The annual Orange Order parade at Drumcree in Portadown has passed without incident.
Orangemen have been banned since 1998 from going down the mainly nationalist Garvaghy Road in Portadown after their annual march from Drumcree church.
After a service at Drumcree Church, about 300 Orangemen and two bands walked to a police gate at the bottom of the hill.
Incoming Parades Commission chairwoman Rena Shepherd watched the march.
Ms Shepherd, who replaces Roger Poole later this month, said she hoped to resolve the dispute by next year.
She crossed the police line for an impromptu meeting with the Orangemen and promised to discuss the situation with them.

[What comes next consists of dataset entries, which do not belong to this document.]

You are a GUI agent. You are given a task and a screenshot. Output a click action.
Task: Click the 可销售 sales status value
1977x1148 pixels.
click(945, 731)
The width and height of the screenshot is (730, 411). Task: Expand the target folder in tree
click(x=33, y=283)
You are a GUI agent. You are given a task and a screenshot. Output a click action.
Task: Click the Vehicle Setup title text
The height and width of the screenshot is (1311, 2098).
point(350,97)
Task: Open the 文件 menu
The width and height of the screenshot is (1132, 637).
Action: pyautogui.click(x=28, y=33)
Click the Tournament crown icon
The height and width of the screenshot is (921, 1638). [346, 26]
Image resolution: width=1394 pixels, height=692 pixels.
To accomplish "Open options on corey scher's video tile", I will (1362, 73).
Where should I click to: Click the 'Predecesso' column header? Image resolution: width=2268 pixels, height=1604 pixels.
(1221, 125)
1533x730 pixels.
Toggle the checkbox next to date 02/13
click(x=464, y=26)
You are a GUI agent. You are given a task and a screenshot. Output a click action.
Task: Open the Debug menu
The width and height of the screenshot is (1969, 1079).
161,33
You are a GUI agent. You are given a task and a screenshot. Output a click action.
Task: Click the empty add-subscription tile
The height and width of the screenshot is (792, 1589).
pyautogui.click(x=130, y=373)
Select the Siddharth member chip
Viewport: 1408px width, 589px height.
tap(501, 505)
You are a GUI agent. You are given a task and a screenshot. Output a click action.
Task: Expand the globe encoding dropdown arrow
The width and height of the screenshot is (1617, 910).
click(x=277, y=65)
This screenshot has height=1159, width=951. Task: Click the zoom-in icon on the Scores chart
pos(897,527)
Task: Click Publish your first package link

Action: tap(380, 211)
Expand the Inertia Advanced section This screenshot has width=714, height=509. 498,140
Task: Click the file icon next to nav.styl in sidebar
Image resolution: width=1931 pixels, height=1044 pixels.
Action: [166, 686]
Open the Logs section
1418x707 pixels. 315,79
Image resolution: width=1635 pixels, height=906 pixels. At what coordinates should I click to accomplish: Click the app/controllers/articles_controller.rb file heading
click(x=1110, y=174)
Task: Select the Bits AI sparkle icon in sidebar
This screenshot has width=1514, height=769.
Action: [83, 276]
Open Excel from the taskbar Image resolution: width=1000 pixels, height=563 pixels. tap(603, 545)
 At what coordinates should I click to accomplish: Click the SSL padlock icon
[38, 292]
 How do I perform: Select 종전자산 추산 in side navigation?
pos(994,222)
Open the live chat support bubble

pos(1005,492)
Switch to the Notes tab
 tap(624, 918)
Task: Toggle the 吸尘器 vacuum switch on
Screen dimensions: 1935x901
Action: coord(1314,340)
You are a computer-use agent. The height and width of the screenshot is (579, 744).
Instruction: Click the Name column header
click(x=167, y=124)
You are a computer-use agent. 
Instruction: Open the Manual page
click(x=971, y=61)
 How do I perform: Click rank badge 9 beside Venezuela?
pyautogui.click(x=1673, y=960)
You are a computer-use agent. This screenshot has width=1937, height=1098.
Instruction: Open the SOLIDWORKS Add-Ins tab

Police chief inspector Jason Murphy said it was welcome that the parade had passed without incident.
"That reflects the responsibility shown by the parade organisers and marchers," he said.
He added: "I look forward to a time and circumstances when even this type of scaled-down policing operation is no longer necessary."
First Minister Peter Robinson is due to hold talks with the Garvaghy Road Residents Group and the Portadown District Lodge this week.
Mr Robinson said on Friday he had invited both groups to separate meetings aimed at "enabling progress to be made, leading to a resolution of this matter".
Ms Shepherd said they "welcomed assistance from any source".
"We are confident that among the stakeholders from all sides there's a willingness to engage and hopefully we can build on that," she said.
Before 1998, attempts to ban the parade from going down the road resulted in loyalist rioting both in Portadown and across Northern Ireland.
However, when the 1998 march was forced through the Garvaghy Road it sparked republican rioting.